- _PROBLEM_: Duplicate the lines of the items below verbatim, from the line containing "The width and height of the screenshot is (2212, 1659)." through the line containing "at that location.", including both of those lines.

- _RECORDS SUPPLIED_:
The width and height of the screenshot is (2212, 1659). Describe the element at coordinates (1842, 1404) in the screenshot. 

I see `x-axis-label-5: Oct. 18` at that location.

* * *

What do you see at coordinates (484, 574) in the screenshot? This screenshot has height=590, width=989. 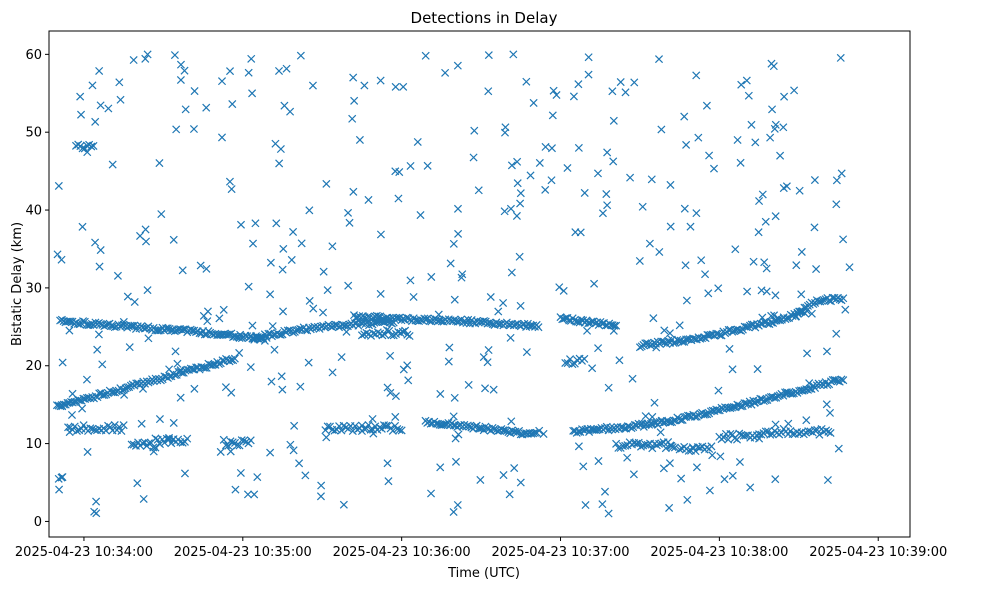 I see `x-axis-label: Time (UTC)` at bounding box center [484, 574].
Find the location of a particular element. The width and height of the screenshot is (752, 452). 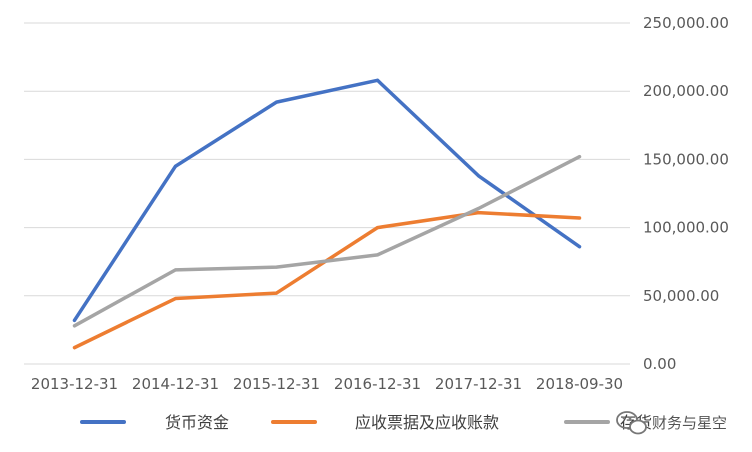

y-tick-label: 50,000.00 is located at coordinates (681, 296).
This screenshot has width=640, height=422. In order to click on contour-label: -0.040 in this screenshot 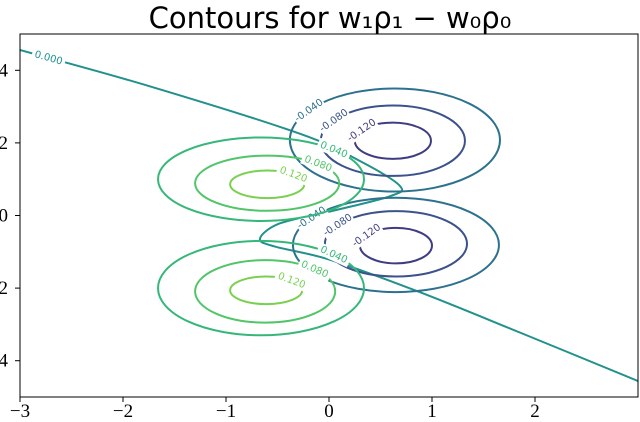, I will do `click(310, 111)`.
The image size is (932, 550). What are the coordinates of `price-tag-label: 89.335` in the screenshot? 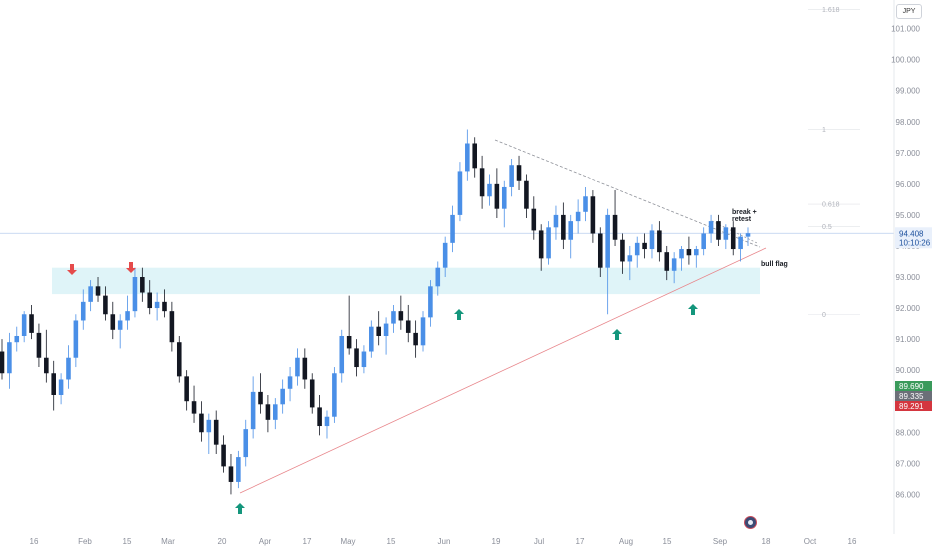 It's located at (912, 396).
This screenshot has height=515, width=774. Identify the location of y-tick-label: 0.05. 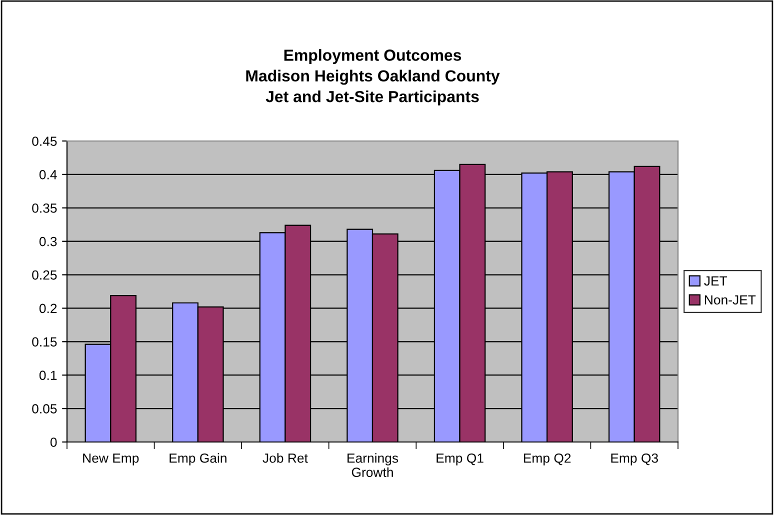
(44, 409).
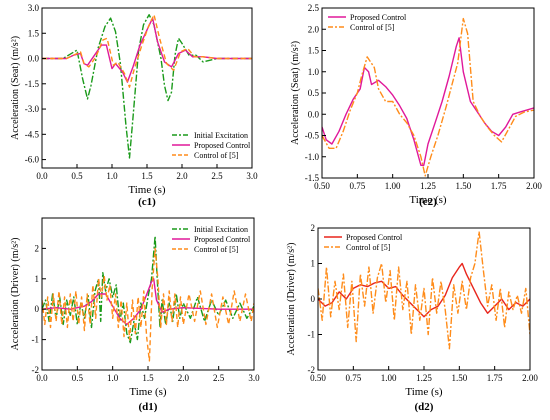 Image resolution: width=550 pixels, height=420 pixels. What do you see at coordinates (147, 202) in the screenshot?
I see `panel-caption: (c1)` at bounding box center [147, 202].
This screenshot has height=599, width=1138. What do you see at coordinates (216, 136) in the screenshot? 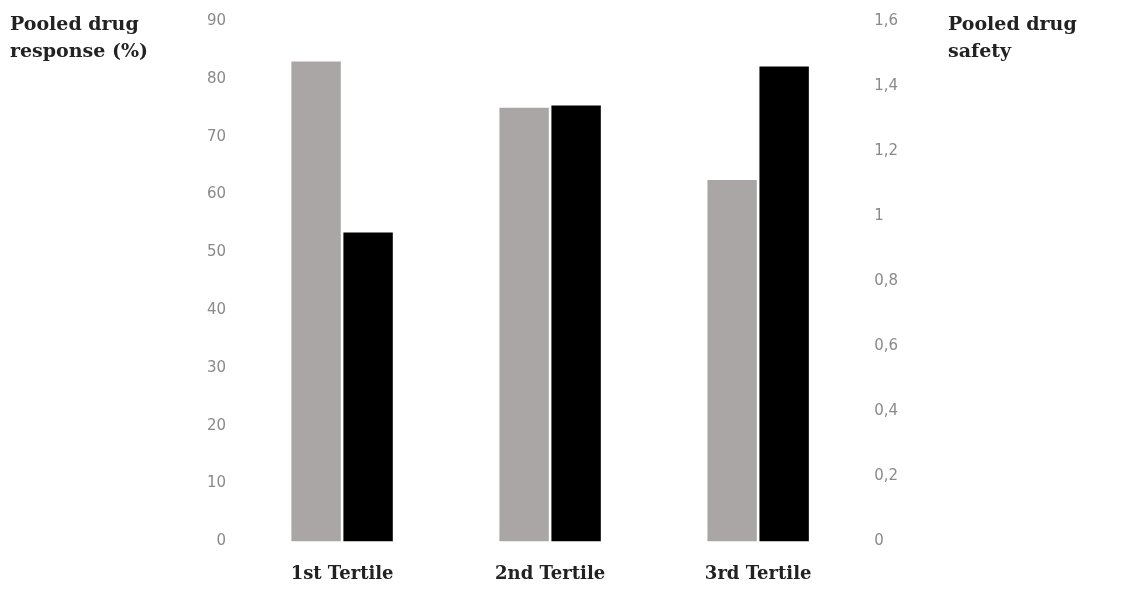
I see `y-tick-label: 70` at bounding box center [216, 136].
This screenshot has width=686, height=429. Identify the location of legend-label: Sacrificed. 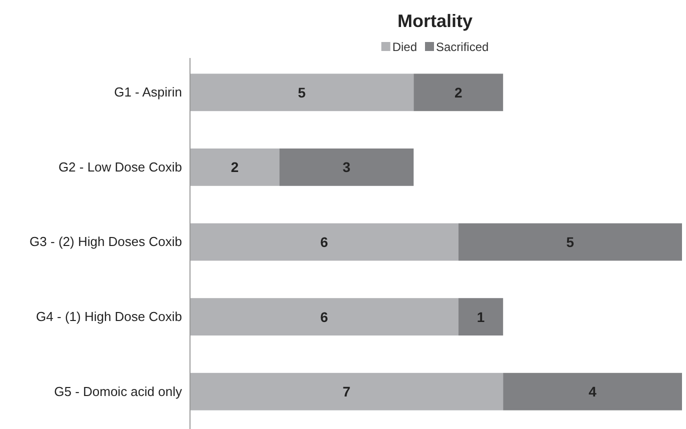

...

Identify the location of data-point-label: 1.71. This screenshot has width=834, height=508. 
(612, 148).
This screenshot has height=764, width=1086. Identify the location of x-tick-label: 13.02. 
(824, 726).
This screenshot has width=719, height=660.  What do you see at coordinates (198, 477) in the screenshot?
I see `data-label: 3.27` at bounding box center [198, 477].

- _EXERCISE SOLUTION_:
The width and height of the screenshot is (2212, 1659). Describe the element at coordinates (1842, 1404) in the screenshot. 

I see `x-axis-label-5: Oct. 18` at that location.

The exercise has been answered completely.